• _Instruction_: Could you give the rows between the lines holding "is (488, 1024)." and "pos(119,429)", inclusive, in full, requests included, after adding -19 to every coordinate in their answers?

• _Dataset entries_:

<<<<

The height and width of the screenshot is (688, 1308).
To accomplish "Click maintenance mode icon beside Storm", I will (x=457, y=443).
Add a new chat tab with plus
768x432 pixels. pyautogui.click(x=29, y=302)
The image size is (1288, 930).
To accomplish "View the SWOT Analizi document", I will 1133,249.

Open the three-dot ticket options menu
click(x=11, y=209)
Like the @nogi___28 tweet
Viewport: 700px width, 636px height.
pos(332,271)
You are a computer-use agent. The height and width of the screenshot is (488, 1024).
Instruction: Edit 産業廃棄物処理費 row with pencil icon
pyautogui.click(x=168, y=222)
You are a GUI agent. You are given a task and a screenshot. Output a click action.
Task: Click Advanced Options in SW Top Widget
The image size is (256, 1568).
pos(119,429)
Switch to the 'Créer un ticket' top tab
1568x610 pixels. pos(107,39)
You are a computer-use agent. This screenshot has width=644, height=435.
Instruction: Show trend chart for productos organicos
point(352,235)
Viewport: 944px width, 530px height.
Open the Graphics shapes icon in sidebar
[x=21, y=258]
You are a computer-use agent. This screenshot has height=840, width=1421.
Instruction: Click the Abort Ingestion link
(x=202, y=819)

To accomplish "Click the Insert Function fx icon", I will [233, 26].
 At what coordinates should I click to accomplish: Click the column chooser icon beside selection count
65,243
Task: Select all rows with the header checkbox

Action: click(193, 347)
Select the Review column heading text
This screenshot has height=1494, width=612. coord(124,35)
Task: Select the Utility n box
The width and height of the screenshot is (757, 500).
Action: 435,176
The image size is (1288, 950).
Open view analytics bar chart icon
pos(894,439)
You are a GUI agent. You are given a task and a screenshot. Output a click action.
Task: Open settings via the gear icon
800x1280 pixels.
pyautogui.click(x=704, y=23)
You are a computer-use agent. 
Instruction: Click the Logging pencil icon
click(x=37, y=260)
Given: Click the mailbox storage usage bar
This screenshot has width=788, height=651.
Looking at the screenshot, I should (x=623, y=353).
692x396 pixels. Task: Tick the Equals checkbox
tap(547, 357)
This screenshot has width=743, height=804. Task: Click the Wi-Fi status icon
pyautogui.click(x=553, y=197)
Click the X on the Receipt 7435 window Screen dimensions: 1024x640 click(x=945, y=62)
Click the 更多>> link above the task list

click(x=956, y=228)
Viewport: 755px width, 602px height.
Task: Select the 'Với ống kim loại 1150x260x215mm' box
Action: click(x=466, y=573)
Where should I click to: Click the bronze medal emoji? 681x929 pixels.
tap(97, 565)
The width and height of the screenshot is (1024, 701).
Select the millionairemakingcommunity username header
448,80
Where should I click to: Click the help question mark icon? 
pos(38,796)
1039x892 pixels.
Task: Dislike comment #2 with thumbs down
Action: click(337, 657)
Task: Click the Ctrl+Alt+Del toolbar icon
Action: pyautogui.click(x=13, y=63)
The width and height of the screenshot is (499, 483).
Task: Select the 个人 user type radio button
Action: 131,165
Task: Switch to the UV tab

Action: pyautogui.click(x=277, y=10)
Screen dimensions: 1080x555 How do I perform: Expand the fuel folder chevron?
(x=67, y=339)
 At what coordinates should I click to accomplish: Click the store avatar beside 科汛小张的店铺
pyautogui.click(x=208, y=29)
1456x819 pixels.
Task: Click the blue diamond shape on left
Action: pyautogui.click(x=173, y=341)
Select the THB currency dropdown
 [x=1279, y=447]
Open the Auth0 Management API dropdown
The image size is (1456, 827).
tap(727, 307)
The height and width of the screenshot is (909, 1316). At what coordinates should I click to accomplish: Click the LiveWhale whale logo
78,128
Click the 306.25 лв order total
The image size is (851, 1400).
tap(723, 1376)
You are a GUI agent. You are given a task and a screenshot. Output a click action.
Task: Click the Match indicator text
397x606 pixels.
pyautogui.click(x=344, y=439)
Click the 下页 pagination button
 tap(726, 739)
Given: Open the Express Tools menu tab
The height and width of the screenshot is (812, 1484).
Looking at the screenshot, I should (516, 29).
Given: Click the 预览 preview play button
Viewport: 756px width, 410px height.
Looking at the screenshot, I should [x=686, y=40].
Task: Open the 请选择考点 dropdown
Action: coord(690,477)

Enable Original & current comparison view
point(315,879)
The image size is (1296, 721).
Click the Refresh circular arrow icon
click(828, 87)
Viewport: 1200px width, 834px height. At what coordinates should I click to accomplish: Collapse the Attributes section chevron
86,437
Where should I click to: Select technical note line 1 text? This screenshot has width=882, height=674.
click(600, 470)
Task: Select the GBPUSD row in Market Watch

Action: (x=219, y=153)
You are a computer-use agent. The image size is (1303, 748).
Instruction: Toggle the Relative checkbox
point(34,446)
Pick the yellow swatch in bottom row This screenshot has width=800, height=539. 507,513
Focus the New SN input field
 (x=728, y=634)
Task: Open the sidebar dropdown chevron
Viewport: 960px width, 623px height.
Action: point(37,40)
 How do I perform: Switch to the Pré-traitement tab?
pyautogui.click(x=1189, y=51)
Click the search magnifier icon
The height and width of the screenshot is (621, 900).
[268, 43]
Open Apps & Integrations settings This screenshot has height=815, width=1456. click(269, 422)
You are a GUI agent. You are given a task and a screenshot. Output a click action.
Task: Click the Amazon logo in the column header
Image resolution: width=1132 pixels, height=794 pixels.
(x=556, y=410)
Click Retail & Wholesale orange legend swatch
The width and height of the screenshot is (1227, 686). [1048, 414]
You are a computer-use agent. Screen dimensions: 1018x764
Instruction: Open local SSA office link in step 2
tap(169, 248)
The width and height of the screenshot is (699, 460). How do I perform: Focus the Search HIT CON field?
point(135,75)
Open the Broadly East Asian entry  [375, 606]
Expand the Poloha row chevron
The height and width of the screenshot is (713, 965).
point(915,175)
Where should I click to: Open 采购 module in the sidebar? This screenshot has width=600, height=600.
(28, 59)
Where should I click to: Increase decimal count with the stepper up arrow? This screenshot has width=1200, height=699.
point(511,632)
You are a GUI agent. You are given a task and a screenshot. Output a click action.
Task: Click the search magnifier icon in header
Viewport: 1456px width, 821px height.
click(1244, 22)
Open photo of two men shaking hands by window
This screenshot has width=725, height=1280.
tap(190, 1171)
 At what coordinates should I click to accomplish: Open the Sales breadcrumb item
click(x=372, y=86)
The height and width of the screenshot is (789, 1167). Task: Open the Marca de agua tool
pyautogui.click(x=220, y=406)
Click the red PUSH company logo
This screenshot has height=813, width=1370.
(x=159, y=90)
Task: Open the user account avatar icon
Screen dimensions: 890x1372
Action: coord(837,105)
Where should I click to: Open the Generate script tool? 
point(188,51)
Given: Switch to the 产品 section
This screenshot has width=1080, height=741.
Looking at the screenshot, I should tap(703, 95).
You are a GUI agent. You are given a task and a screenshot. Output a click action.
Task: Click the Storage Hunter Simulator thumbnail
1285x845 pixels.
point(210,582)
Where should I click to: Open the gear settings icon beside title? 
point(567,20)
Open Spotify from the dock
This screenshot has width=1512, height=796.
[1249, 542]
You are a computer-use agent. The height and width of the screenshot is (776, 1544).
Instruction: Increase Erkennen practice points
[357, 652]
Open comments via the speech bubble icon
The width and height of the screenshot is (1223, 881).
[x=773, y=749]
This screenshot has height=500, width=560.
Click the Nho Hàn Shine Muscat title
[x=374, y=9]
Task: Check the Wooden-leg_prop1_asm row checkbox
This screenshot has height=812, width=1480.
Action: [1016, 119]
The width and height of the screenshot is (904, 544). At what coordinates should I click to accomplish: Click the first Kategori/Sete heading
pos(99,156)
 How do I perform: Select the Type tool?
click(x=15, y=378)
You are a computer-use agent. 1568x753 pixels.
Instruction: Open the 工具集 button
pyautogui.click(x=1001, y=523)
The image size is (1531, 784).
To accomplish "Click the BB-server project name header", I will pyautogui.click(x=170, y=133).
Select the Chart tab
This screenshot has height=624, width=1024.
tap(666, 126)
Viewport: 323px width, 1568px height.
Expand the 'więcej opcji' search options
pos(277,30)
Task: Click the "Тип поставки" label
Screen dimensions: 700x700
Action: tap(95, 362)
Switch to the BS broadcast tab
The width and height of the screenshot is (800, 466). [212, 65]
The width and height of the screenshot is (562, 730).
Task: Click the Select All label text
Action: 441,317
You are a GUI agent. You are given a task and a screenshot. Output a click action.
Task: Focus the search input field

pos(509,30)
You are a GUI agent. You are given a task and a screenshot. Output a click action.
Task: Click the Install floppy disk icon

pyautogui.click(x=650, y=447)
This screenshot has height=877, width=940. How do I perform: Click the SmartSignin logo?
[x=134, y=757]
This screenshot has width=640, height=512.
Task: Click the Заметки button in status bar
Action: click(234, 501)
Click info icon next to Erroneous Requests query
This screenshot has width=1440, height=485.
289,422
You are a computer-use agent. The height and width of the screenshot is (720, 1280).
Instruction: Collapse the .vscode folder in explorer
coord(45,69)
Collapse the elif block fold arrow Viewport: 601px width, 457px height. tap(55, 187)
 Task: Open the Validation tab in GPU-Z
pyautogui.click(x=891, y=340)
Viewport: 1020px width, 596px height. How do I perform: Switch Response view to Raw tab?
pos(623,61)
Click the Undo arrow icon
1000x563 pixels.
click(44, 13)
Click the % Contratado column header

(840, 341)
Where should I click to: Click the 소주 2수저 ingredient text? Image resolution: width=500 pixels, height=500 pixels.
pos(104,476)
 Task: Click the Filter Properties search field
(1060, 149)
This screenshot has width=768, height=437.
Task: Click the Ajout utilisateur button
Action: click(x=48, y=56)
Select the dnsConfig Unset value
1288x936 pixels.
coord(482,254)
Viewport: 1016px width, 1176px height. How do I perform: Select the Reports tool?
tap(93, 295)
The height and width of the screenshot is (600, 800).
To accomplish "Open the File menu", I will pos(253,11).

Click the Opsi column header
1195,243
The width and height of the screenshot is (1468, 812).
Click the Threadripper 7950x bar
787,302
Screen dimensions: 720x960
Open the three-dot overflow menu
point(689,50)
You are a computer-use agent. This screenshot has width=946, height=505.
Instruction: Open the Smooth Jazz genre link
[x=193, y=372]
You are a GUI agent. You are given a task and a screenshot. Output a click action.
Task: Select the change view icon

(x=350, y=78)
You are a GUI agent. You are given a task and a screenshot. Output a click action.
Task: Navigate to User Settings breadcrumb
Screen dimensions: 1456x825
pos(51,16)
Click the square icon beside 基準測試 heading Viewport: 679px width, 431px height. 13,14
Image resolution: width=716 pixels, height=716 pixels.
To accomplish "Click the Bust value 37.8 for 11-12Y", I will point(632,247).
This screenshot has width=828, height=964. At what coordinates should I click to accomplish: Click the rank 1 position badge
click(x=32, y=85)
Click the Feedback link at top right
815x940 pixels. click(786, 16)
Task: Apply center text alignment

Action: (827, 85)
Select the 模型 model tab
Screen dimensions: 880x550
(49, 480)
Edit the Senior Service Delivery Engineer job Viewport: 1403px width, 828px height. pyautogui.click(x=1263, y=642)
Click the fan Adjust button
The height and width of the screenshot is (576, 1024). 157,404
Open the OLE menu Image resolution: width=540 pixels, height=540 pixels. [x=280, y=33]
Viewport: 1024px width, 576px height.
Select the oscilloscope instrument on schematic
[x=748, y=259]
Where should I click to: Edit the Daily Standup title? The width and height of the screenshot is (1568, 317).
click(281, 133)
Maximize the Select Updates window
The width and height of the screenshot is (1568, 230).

>>>>

• _Answer in full_:
You are a computer-use agent. The height and width of the screenshot is (488, 1024).
Instruction: Edit 産業廃棄物処理費 row with pencil icon
pyautogui.click(x=149, y=203)
You are a GUI agent. You are given a task and a screenshot. Output a click action.
Task: Click Advanced Options in SW Top Widget
The image size is (256, 1568).
pos(100,410)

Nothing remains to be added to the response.